La presentazione ufficiale della nuova Ferrari avverrà a metà febbraio, poco prima dei primi test su pista a Barcellona. Intanto emergono pochi particolari sulla monoposto 2022 di Maranello. Solo una cosa è sicura: che gli ingegneri puntano molto sulla nuova power unit Ferrari, il tallone d’Achille delle ultime stagioni.

Già nella seconda metà del 2021, l’importante sviluppo delle componenti ibride avevano permesso di compiere uno step importante e di conquistare il terzo posto assoluto nella classifica costruttori. Uno step che, a detta del team principal Mattia Binotto, era già un primo test per quanto avremmo visto sulla vettura 2022. Nel complesso la nuova power unit sarà più potente ma anche più efficiente sia dal punto di vista dei consumi che del raffreddamento, rispetto a quella del 2021.

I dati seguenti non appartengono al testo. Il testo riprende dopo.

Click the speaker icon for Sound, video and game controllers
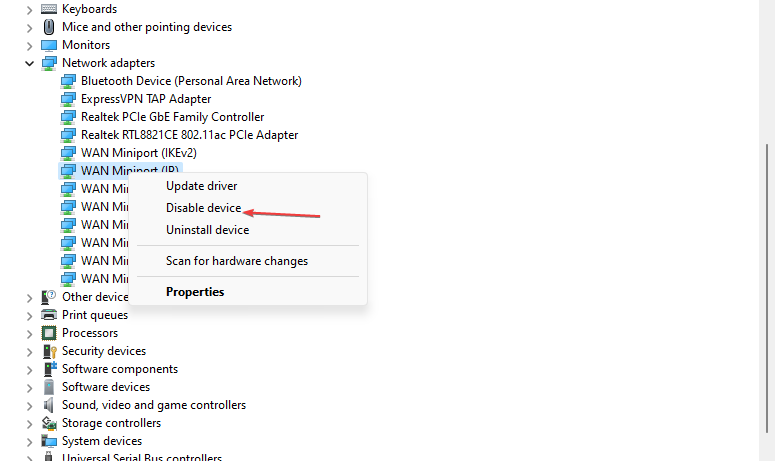This screenshot has height=461, width=775. 49,405
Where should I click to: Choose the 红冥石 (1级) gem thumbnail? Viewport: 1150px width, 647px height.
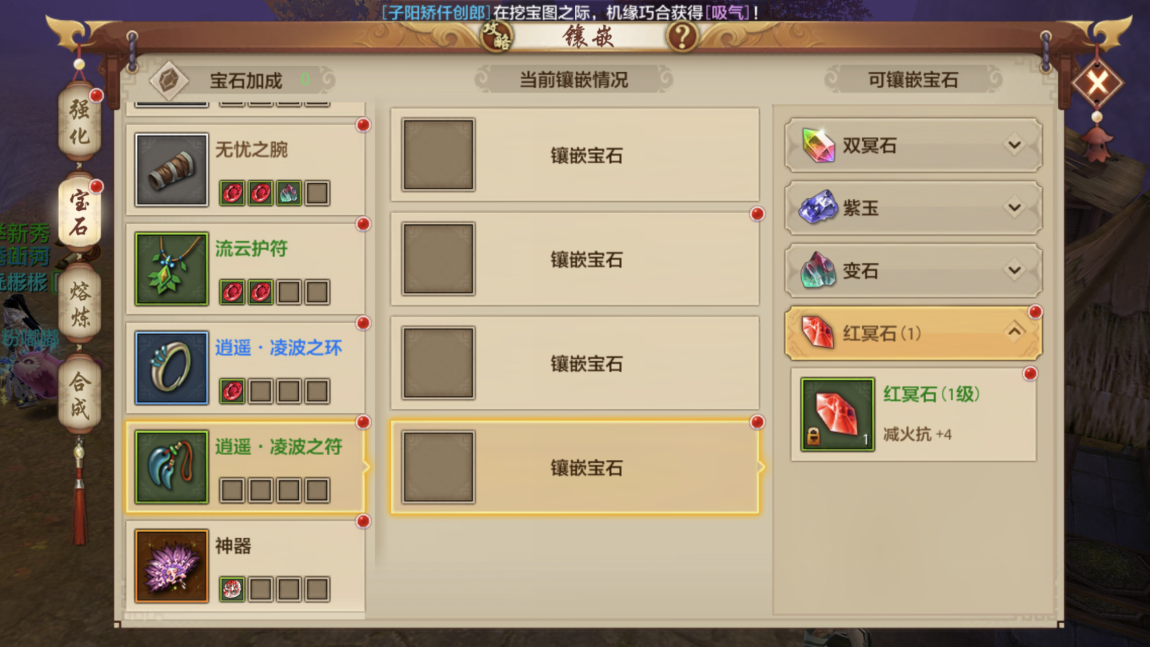(x=837, y=414)
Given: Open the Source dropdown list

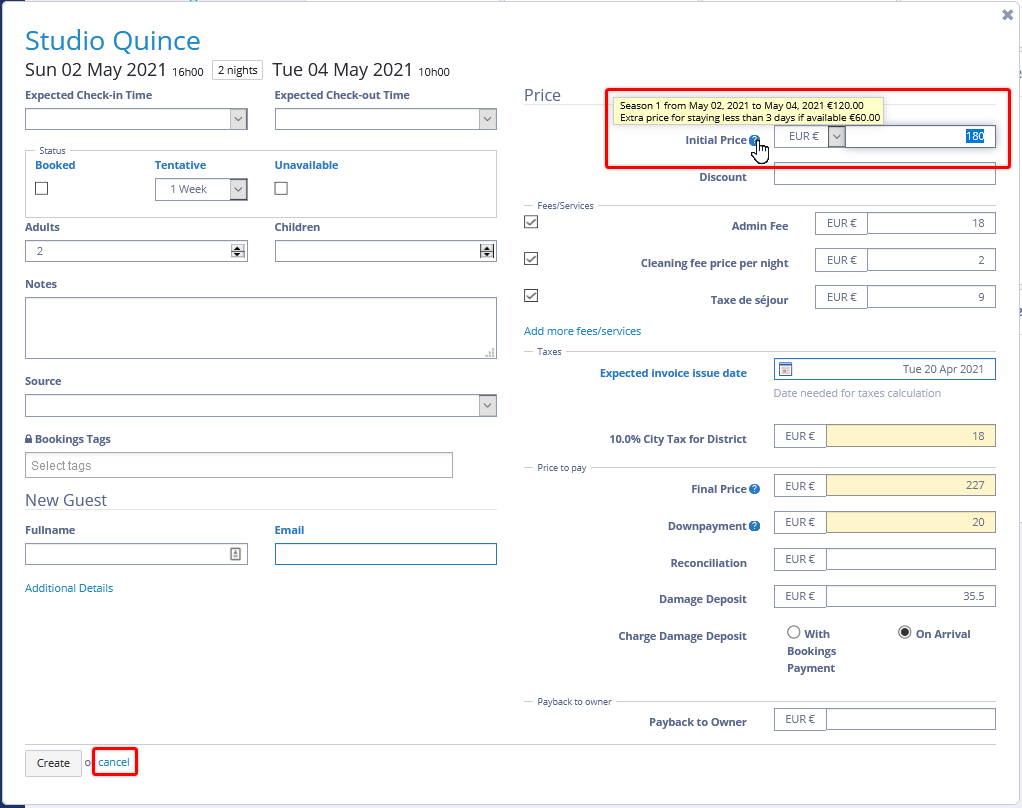Looking at the screenshot, I should (x=487, y=406).
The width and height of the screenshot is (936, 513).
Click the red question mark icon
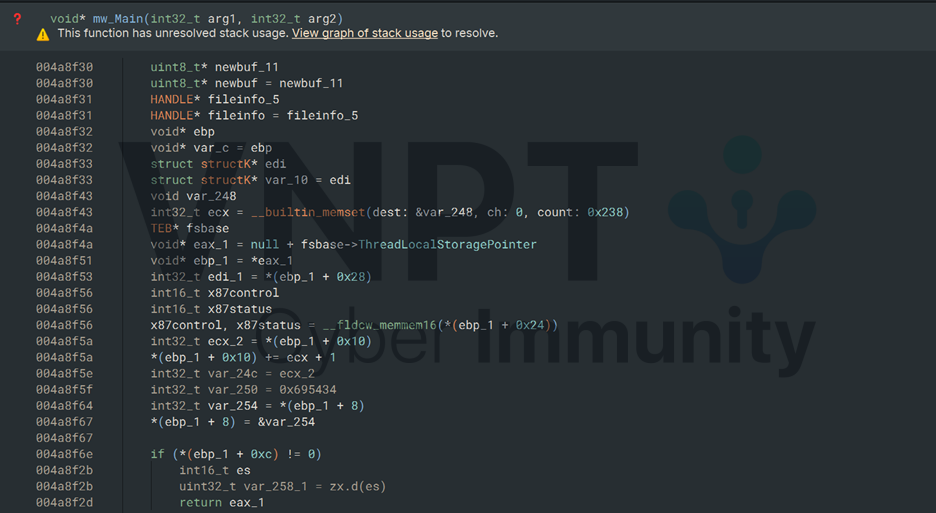[17, 18]
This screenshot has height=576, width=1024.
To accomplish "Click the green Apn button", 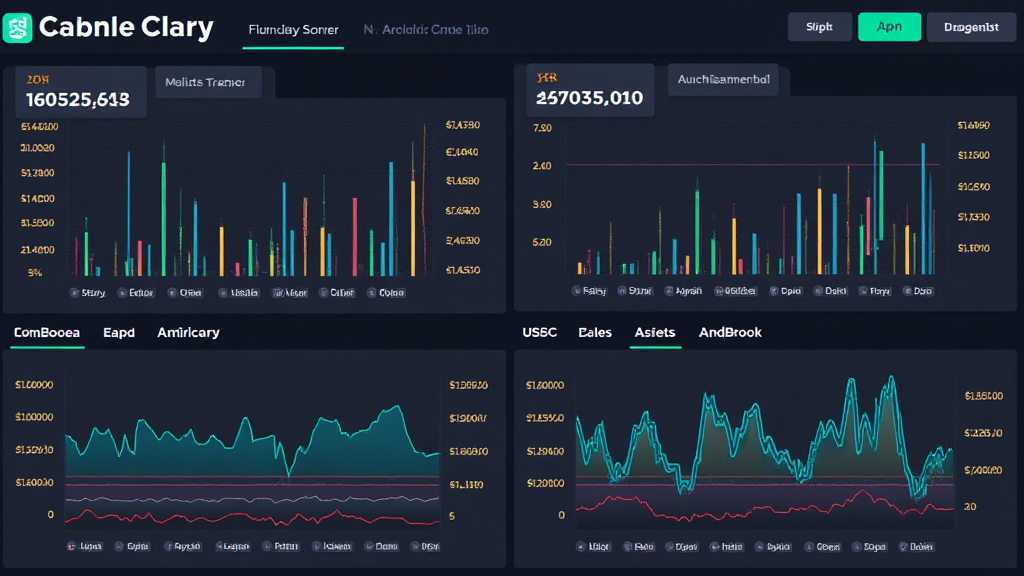I will point(889,27).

Ma se la Ferrari ha fatto trapelare ben poco sul progetto 2022, le novità chiare sono quelle nell’organigramma, svelato nei giorni scorsi, con Binotto confermato leader per il quarto anno di fila del gruppo della Rossa. Per quanto riguarda invece la Ferrari Driver Academy, i piloti di punta saranno Mick Schumacher (alla Haas ma terzo pilota ufficiale anche della Rossa) e Antonio Giovinazzi (che correrà invece in Formula E), mentre Robert Shwartzman sarà quello che si occuperà dei test.